§ ACTIVITY:
Although the listing below holds pictures, reproduce only its lines from the one containing "504x448 pixels." through the last, exactly and without them.

━━━━

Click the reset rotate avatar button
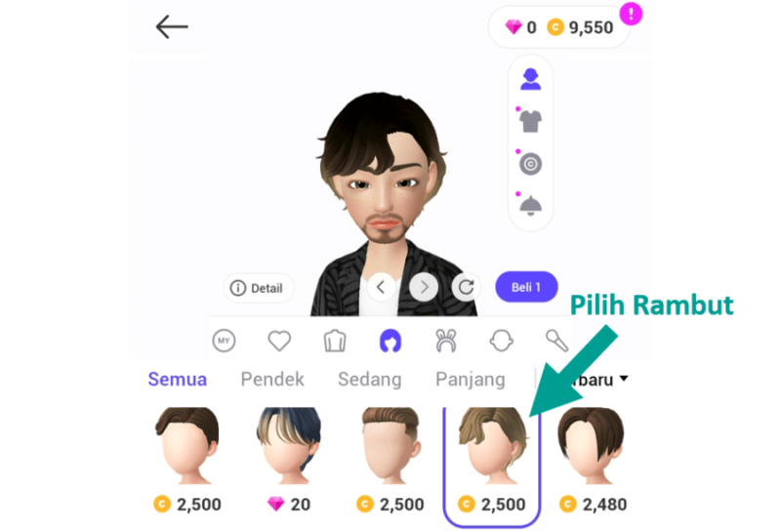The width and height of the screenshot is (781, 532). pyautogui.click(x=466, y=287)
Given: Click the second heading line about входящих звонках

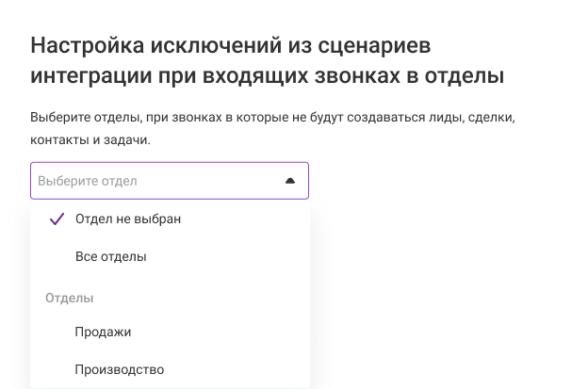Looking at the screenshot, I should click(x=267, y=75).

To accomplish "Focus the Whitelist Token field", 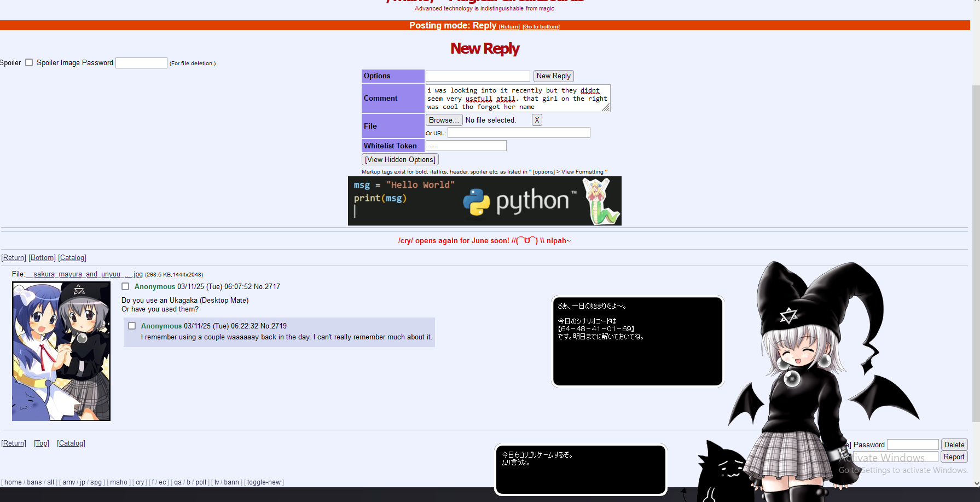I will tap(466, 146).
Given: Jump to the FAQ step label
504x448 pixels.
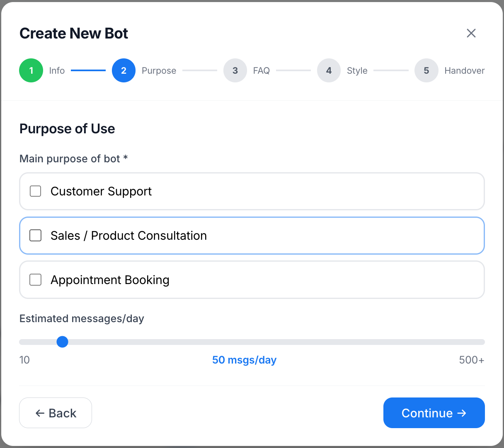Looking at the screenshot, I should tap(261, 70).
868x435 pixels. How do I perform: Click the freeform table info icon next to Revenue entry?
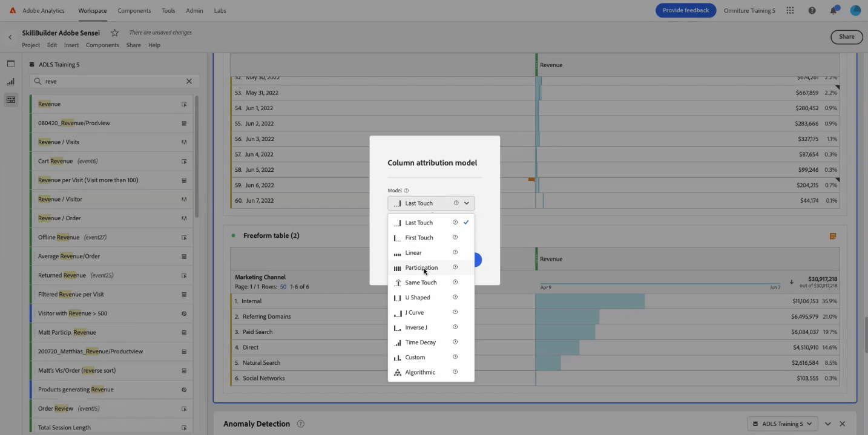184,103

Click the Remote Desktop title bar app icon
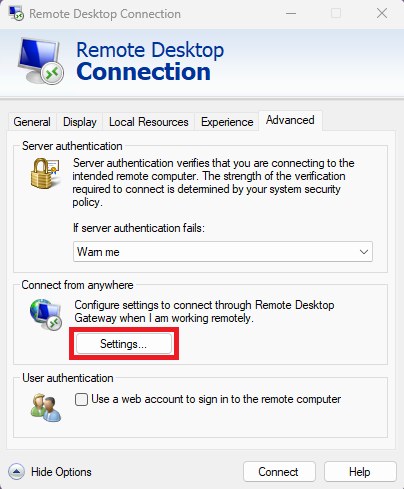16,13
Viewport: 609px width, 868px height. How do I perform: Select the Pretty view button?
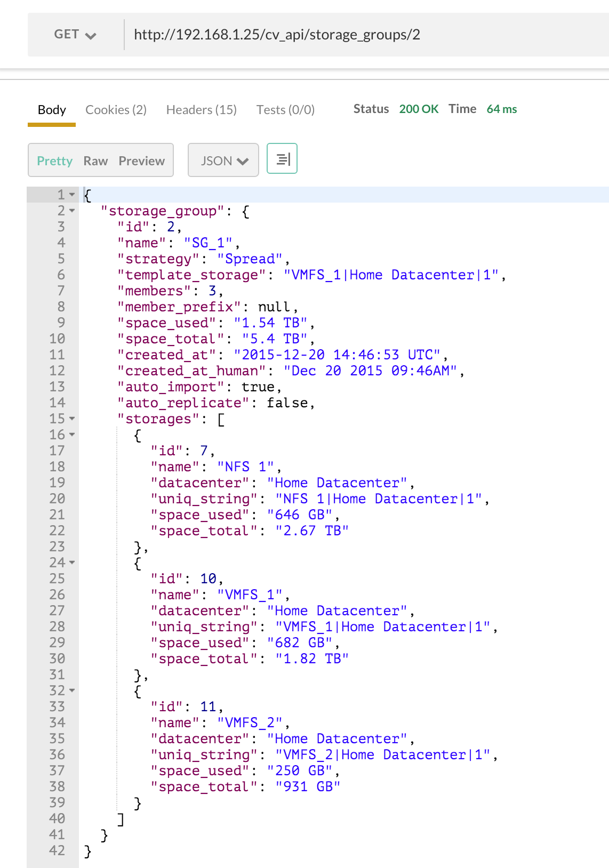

━━━━

§ RESPONSE TO THE TASK:
504x448 pixels.
Looking at the screenshot, I should tap(261, 70).
868x435 pixels. How do I perform: Click the freeform table info icon next to Revenue entry?
184,103

Click the Remote Desktop title bar app icon
16,13
Viewport: 609px width, 868px height. How do I perform: Select the Pretty view button?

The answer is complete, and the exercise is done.